EDITOR’S DESK: Paying in change: a telling trend

Published: Wednesday, February 5, 2014 at 12:00 PM.

I met Deborah Reynolds-Nash on Friday afternoon when most of our news team had left the building for a well-deserved break from non-stop reporting on the winter storm.

Renee, our editorial assistant, and I were tying up loose ends, posting stories on the web and preparing for the next week's production.

That was when Melissa, our media sales consultant, peeked in my office and said, "There's someone here to see you. She has a complaint."

That's unusual, I thought. But I took deep breaths, headed toward the reception area and braced myself for the unknown. As it happened, the complaint had to do with a power bill. I sat down to listen to Deborah's story, about how she felt she was overcharged and how she brought $223 in pennies to Crestview's Gulf Power office.

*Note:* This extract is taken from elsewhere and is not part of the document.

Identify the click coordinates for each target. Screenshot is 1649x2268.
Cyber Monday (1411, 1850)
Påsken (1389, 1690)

She wondered if she could write a letter to the editor or somehow express a grievance in the News Bulletin.

Anyone who knows me knows I try to tell it like it is. I'll tell you, "I'm human — perfectionist to a fault but prone to error," which I think is more respectable than filibustering for years before issuing a correction about something minimal. Similarly, I'll tell you, respectfully, what I think of your story.

"This is an unusual story — and I'd like to tell it," I told Deborah. "But I don't think this is a problem-with-Gulf-Power story. They have the right to set and change their business practices. I believe this story is much larger than that. It tells of the struggles many people are experiencing in this economy."